Respirando
Pasado…
Revolcando por ahí algunos
papeles viejos, me encontré con un testimonio de la historia familiar del cual
hace muchos años me había olvidado, y que, al verlo de nuevo, me volvió a
inflar el pecho de orgullo, como cuando lo conocí por primera vez. Se trata de
unas fotocopias de dos columnas publicadas en El Espectador a mediados de los
mil novecientos ochenta, una escrita por Gabriel García Márquez, quien no
necesita presentación, y la otra por don José Salgar, el empleado más
importante en la historia del periódico, quien empezó a trabajar allí como
mensajero a los doce años, en 1933, y se retiró setenta años después siendo el
director del prestigioso diario.
La columna de García Márquez
fue escrita precisamente en ocasión del 50° aniversario de José Salgar como
trabajador, ya subdirector de El Espectador, y se refirió a varios temas
anecdóticos sobre la vida cotidiana entre el personal del periódico. En uno de
los apartes comentó sobre un linotipista que trabajó allí muchos años, a quien
todos llamaban “El Guardián del Idioma”, y el propio García Márquez, quien con frecuencia
le consultaba sus dudas sobre la escritura y le confiaba la corrección de sus
textos, llamaba: “El Sabio del Linotipo”. Lo que García Márquez escribió sobre
este personaje fue literalmente lo siguiente:
“…un linotipista estrella ─de
aquellos que ya no se hacen─ el cual a su vez llamaba la atención de sus
compañeros por dos virtudes distinguidas: porque se parecía como un hermano
gemelo al presidente de la República don Marco Fidel Suárez, y porque era tan
sabio como él en los secretos de la lengua castellana, hasta el punto de que
llegó a ser candidato a la Academia de la Lengua”.
En ese tiempo don José Salgar
publicaba su columna “El Hombre de la calle”, y en ella se refirió a la escrita
por García Márquez y la dedicó a la memoria del linotipista; decía, literalmente,
así:
“RETROSPECTIVA.─ Gabriel
García Márquez retrocedió treinta años y volvió a sus momentos de reportería en
Bogotá, durante cordial cena de compañeros que me ofreció la redacción de El
Espectador por los cincuenta años a bordo del periódico.
Esa noche se invirtieron los
papeles y un Premio Nobel terminó averiguándole la vida a sus colegas de
periodismo. De allí salió la estupenda columna del domingo en la que Gabo refrescó
episodios ocultos en la vida del diario, como aquel tablero de las noticias, la
vigilia por el hipo del Papa Pío XII o el “linotipista estrella ─de aquellos
que ya no se hacen─ el cual a su vez llamaba la atención de sus compañeros por
dos virtudes distinguidas: porque se parecía como un hermano gemelo al
presidente de la República don Marco Fidel Suárez, y porque era tan sabio como
él en los secretos de la lengua castellana.”
Buscando pistas sobre la vida
y la muerte del sabio linotipista, localicé ayer a un hijo suyo que ya pasó de
los cincuenta años de trabajo como corrector de pruebas, ahora trabaja en
Consigna, y lleva el mismo nombre de su padre: Víctor Julio Corredor.
*****
▸ **Tarea**
Escribe la continuación del texto sobre el linotipista de El Espectador a partir de su última oración.

▸ **Extracto de datos**
*****
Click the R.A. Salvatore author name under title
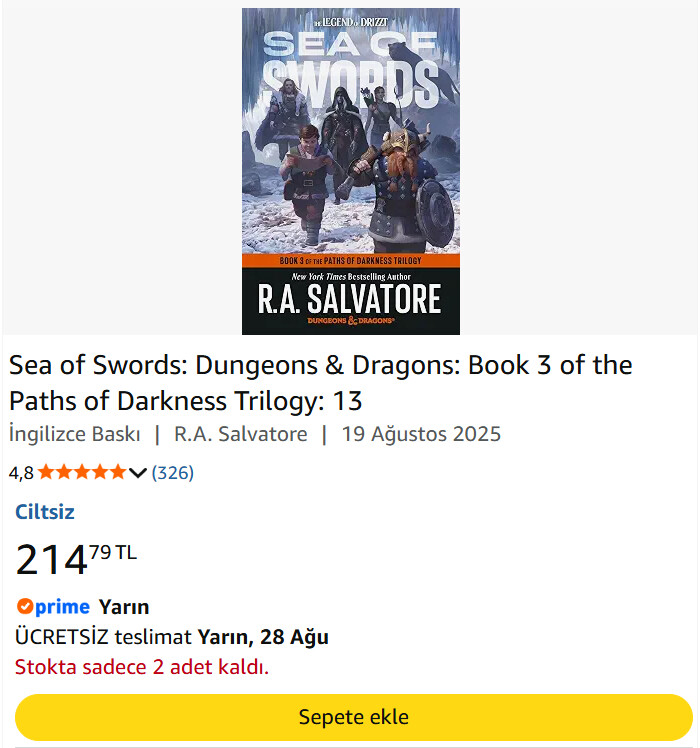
*****
▸ **Respuesta**
EL MAESTRO.─ Hace 50 años don Víctor Julio Corredor ya
tenía una importante historia: había sido diputado a la Asamblea de
Cundinamarca y su compañero de escaño fue don José Vicente Concha, quien
después como presidente de la República lo llevó al cargo de administrador de
la Imprenta Nacional. Por esa época llegaron a Bogotá los primeros linotipos y
se matriculó como aprendiz de la máquina maravillosa. Entró a trabajar a El
Espectador y el resto de su vida lo dedicó al linotipo, a la poesía y a la
corrección en todas sus acepciones.
Recuerdo que me tomó como su
alumno, me enseñó a teclear, a leer al revés en los lingotes, a descubrir
errores a golpe de ojo. Tenía aspecto de maestro venerable, con chivera blanca,
calva reluciente, ojos juguetones. Enrojecía al encontrarse con una falta de
ortografía. No dudaba al enderezar frases mal construidas en originales de
grandes escritores que llegaban a su linotipo.
Cuando murió en 1960, a los
82 años, Eduardo Zalamea Borda le hizo un elogio en “La Ciudad y el Mundo” y la
Academia de la Lengua le rindió un homenaje. Sus únicos escritos publicados en
vida habían sido varias críticas literarias en El Nuevo Tiempo.
Sus hijos recogieron después
los versos que se dedicaba a escribir en las noches, cuando terminaba su
trabajo en la imprenta, y editaron un libro. Víctor Julio, hijo, recita un
soneto con esta resonante cola, que hoy hace las veces de coletilla:
¡No sé reír cuando la vida
es buena,
ni sé llorar si pruebo la
amargura!”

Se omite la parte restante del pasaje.